新型コロナウイルスのパンデミックにより、世界で最も豊かな経済圏ですら自然の力には勝てないことが示された。実際、このパンデミックが引き起こした被害は経済の複雑さと高度に結びついている。
巨大で高密な都市、複雑な国際サプライチェーン、グローバル経済の空前の相互接続性のおかげで、ウイルスは国から国へと拡散し、それを抑えるために必要なロックダウンの費用を引き上げた。
わずか15年前ですら、中国僻地でのパンデミックの発生など、富裕国にとってはせいぜいが小さなニュース記事で終わっていただろう。いまやグローバル化とサプライチェーン、インターネットのおかげで、別大陸でのほんの1羽のチョウの羽ばたき程度のものが、ますます大きな影響を及ぼすようになっている。
多くの人々にとって、新型コロナウイルスが人間に与えた悲惨な影響は、気候変動が今後の年月で引き起こす災厄の前触れだ。パンデミックの実際の影響と、地球温暖化の予想される影響とが組み合わさると、経済がエコシステムレベルの巨大化した脅威に弱いことが示される。
政策がうまく機能しない問題
そしてこの2つの問題に共通する別の特徴がある。解決策はわかっているのに、実際にそれがなかなか実行できないという、奇妙なギャップだ。

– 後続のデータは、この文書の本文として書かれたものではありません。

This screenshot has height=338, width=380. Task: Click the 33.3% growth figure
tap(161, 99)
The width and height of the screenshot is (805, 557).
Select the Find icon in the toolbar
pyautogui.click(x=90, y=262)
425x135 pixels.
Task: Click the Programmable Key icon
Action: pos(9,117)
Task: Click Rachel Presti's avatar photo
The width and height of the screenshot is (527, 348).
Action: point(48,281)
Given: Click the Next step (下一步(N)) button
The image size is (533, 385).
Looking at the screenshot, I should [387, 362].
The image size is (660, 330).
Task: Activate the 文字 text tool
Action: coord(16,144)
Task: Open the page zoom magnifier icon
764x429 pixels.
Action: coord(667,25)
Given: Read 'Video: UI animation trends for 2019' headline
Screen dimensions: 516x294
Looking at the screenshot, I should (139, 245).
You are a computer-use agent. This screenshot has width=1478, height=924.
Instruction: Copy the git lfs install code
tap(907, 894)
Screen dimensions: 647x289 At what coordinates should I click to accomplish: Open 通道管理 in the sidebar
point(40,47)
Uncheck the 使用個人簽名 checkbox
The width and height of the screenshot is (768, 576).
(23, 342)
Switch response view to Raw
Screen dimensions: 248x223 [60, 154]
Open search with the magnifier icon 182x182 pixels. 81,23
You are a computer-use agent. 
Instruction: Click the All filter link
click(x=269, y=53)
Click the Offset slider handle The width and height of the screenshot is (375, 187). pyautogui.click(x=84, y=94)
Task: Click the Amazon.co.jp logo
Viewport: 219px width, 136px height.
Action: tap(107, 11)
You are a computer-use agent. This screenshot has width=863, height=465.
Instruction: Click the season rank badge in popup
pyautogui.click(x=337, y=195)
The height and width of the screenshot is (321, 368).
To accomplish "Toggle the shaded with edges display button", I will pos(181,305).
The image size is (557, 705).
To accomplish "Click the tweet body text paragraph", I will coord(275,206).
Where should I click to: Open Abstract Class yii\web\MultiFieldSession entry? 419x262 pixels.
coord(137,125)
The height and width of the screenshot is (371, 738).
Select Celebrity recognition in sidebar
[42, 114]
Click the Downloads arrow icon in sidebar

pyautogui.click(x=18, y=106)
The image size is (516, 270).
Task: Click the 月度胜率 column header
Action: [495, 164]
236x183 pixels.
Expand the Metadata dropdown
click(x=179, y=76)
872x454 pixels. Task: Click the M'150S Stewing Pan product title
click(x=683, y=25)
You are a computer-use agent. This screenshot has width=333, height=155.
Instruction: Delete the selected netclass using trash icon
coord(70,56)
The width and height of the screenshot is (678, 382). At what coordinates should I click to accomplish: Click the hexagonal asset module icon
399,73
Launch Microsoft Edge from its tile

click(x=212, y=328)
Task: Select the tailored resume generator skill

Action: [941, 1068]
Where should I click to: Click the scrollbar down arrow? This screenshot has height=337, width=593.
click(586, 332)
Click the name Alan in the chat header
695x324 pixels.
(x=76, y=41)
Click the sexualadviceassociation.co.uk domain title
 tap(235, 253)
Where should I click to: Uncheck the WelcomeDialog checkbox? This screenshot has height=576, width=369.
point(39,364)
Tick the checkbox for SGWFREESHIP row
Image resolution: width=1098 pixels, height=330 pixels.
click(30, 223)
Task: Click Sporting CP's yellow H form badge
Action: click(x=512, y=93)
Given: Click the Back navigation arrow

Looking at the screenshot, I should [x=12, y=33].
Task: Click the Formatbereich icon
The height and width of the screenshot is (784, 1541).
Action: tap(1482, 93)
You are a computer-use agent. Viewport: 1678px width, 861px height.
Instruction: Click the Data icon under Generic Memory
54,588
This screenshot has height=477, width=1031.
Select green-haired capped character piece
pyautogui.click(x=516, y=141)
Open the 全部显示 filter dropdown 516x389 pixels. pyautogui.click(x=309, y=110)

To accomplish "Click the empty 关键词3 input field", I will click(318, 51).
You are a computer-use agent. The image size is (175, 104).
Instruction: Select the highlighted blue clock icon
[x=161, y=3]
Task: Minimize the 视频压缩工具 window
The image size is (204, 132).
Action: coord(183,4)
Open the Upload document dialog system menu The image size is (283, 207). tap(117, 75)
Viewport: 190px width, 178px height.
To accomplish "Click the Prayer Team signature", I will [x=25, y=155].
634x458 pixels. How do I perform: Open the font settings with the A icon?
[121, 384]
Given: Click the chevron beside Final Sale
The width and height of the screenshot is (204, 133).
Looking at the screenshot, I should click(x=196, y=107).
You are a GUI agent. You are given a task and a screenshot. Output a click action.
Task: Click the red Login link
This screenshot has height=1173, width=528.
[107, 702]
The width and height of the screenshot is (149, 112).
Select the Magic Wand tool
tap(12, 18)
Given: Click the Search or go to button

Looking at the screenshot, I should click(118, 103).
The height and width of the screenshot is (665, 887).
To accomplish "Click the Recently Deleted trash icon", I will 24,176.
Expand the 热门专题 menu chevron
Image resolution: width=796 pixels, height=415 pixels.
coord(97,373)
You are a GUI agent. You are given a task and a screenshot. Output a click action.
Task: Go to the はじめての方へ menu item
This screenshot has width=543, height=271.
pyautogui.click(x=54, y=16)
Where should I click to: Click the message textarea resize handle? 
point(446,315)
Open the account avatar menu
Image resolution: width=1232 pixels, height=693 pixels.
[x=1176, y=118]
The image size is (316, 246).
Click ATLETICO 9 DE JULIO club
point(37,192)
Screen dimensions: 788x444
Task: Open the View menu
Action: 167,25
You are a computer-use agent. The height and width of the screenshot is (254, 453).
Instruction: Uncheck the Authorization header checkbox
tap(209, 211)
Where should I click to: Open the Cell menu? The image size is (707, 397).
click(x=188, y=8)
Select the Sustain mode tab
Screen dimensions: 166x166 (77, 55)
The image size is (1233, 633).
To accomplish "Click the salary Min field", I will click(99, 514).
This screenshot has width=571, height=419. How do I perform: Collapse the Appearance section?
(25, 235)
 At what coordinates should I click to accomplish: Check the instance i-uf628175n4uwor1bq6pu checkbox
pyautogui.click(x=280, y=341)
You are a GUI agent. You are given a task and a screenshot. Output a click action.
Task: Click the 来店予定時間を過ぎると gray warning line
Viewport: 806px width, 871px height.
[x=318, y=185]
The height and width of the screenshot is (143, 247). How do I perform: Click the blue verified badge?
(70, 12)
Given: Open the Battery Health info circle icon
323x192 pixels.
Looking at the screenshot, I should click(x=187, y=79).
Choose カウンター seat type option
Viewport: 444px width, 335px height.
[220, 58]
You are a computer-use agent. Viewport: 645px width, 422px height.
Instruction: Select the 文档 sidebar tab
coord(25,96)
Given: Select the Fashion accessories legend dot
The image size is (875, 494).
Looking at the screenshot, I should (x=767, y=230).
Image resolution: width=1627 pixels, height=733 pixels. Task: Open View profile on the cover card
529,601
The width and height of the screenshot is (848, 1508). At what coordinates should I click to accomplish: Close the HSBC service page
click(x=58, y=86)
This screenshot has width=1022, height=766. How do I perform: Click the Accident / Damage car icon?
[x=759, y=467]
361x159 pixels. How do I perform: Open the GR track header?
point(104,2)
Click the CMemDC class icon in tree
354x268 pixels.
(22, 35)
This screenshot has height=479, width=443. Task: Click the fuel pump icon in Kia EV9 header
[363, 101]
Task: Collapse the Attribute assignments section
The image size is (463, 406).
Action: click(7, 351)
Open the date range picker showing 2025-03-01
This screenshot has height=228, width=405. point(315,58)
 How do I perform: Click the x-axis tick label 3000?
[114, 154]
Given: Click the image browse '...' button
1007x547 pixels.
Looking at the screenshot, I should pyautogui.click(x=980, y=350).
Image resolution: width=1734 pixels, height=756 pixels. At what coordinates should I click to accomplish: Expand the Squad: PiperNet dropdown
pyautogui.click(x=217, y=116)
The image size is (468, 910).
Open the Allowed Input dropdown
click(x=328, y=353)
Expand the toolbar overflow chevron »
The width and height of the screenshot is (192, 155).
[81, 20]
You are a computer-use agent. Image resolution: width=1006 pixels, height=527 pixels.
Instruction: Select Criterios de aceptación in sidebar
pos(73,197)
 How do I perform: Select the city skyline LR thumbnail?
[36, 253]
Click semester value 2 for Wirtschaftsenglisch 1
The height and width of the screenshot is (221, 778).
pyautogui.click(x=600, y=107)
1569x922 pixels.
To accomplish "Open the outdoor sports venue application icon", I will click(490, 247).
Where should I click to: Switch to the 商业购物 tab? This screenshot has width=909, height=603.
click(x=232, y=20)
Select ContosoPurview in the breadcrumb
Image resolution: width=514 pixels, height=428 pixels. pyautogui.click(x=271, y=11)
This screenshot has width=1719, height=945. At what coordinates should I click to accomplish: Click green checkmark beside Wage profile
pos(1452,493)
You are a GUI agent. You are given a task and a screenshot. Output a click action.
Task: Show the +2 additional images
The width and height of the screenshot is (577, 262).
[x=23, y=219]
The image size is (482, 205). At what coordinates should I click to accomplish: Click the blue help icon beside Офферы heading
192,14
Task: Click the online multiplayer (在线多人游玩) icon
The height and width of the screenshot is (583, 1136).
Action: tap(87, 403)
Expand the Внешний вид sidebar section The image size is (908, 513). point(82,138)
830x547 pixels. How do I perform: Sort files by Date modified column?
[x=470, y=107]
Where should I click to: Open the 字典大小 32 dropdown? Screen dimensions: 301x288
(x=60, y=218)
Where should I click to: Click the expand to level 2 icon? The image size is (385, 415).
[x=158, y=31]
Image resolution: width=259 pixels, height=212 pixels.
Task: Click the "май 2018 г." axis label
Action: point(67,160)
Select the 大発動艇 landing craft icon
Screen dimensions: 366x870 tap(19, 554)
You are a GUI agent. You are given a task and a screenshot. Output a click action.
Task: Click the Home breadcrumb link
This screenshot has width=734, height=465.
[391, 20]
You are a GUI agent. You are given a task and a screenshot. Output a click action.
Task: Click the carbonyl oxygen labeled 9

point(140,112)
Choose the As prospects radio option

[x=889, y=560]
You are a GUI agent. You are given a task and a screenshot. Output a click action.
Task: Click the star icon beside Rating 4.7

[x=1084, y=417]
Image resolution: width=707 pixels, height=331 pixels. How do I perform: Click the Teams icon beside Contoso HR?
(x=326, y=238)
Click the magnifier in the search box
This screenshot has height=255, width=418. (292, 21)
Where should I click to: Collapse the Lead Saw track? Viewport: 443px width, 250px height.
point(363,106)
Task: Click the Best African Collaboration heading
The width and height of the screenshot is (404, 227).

台湾からタイまでさまざまな国は、正しい政策を実行すれば新型コロナウイルスの死者数や経済的損害を減らせることを示してきた。同様に、経済を脱炭素化するための詳細で信頼できる計画が存在する。だが知っていることと実行とのギャップは大きく、ほとんどの国はそのギャップを埋められずにいる。
脆弱性を示す別の兆候は、中央銀行が経済ショックを抑える能力の低下だ。新型コロナパンデミックに至るアメリカの9回の景気後退で、FRBは金利を平均で6.3ポイント切り下げた。